Edith drops some truth bombs

Enola’s adventures are thrilling and action-packed. Using her skills as a cryptographer, she divines part of her mother’s plan, which leads her to Limehouse, where she, once again, encounters the assailant trying to kill Tewkesbury. Enola’s skill as a fighter is impressive, and she matches the bowler-hatted man with great alacrity. The scene is a rollicking and fun addition to the mystery narrative and calls back to the original Sherlock Holmes works where his skill as a pugilist and stick fighter often got him out of situations where deductive reasoning wouldn’t cut the mustard. The balance of action and mystery is cleverly wrought by director Harry Bradbeer, who is mostly known for his work on the series Fleabag (2016-19). Like Fleabag, parts of the narrative revolve around the breaking of the fourth wall. Such a technique can be very hit and miss, but in the film, it’s a joyous way for Enola to engage with the audience and fill in story detail with humor and sometimes pathos.
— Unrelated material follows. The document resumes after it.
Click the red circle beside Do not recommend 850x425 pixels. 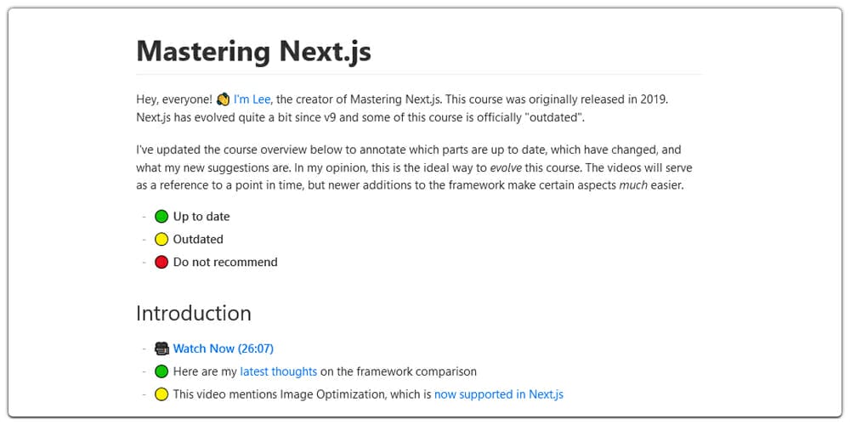[x=162, y=263]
The audience is carried along with Enola through her adventures as an almost active participant.

Milly Bobby Brown, Stranger Things (2016 -), is charming as Enola. Her grit and humor both make for an engaging lead. Also, acting as a producer on the piece, the young actor is showing that she can easily transition from drama to comedy as well as allow her characters a rich inner life that is convincing and touching.
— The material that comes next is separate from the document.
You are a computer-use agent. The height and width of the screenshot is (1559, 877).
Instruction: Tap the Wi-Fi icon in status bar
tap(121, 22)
Meeting Sherlock and Mycroft was not as expected

The rest of the cast is top-notch and carefully expended not to overshadow Millie’s lead. Henry Cavill, Man of Steel (2013), Sam Claflin, Me Before You (2016), and Helena Bonham Carter, Sweeney Todd: The Demon Barber of Fleet Street (2007), are all big names with well-deserved and respected reputations as actors yet are sparingly and cleverly used. Cavill especially could have stolen the piece as Sherlock Holmes, but writer Jack Thorne (adapting from Nancy Springer’s novel) allows him to be a sympathetic foil to Brown’s Enola. Cavill has something to learn as Sherlock, not simply in terms of how to be a better and more accepting brother and son, but also to question his own level of societal privilege, which is brought to life in his exchange with the feminist jujitsu teacher and friend of Eudoria, Edith (Susan Wokoma). Edith points out that his lack of interest in politics is because he doesn’t have to think about changing a world that already suits him in every way. For Edith, Eudoria, and Enola, the road to liberation will be long and treacherous, but the women are written with strength and vigor; thus, the road will also be exciting and rewarding.
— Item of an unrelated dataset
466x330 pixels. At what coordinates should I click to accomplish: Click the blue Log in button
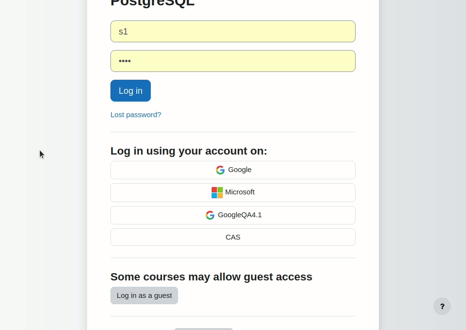(x=130, y=90)
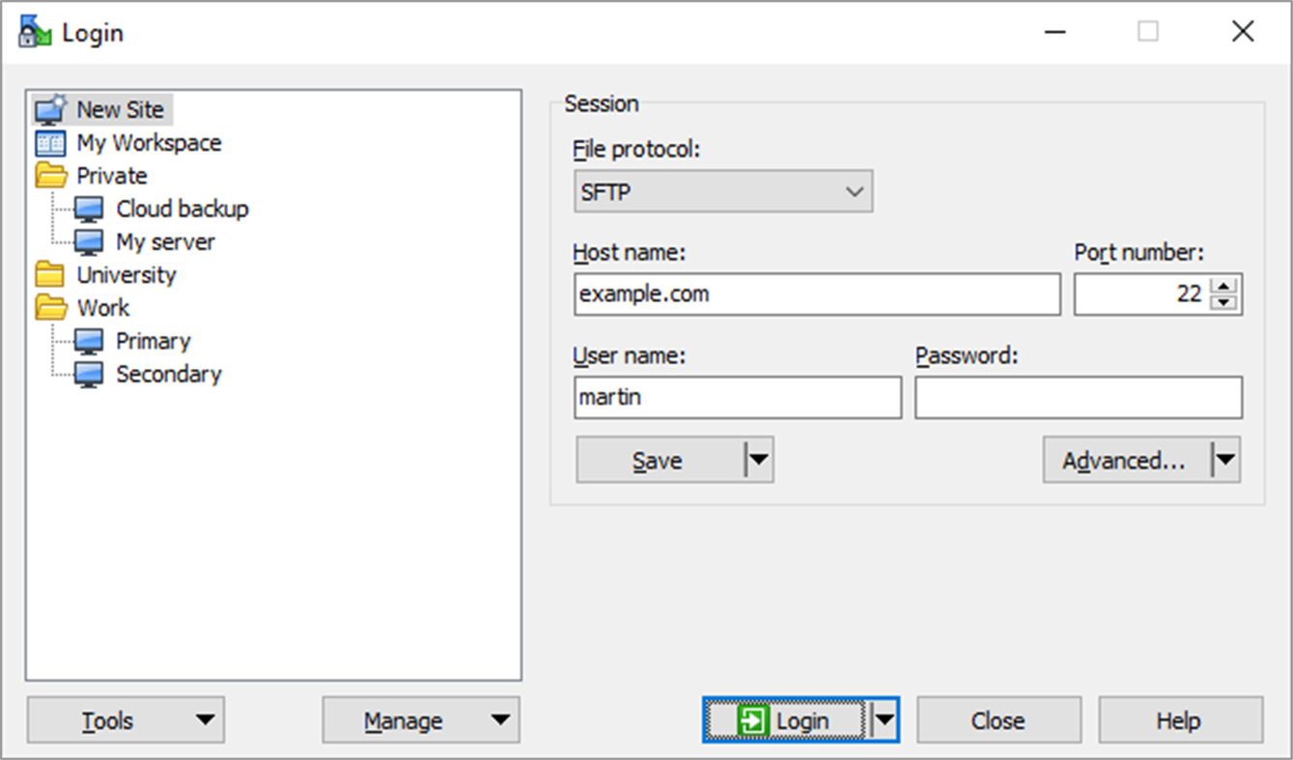
Task: Open the File protocol dropdown
Action: [x=854, y=191]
The film sets the ground for a series of sequels as Nancy Springer has written several Enola Holmes novels. With such a winning formula, it makes sense for Netflix to commission more adventures of the young detective. If they are as well-wrought as the first, they are on a recipe for success.

Indubitably Sherlock

Enola Holmes is excellent family entertainment that will please both young and old. Although one of the chief mysteries is why Netflix Australia has given the piece an M rating when it so clearly sits at a PG. I would have no hesitation recommending it to people ten years old and above. Indubitably, with Enola Holmes, the game is indeed afoot for a quality adventure and decent mystery; but mostly, the audience will be enchanted by the young detective and her humor and humanity.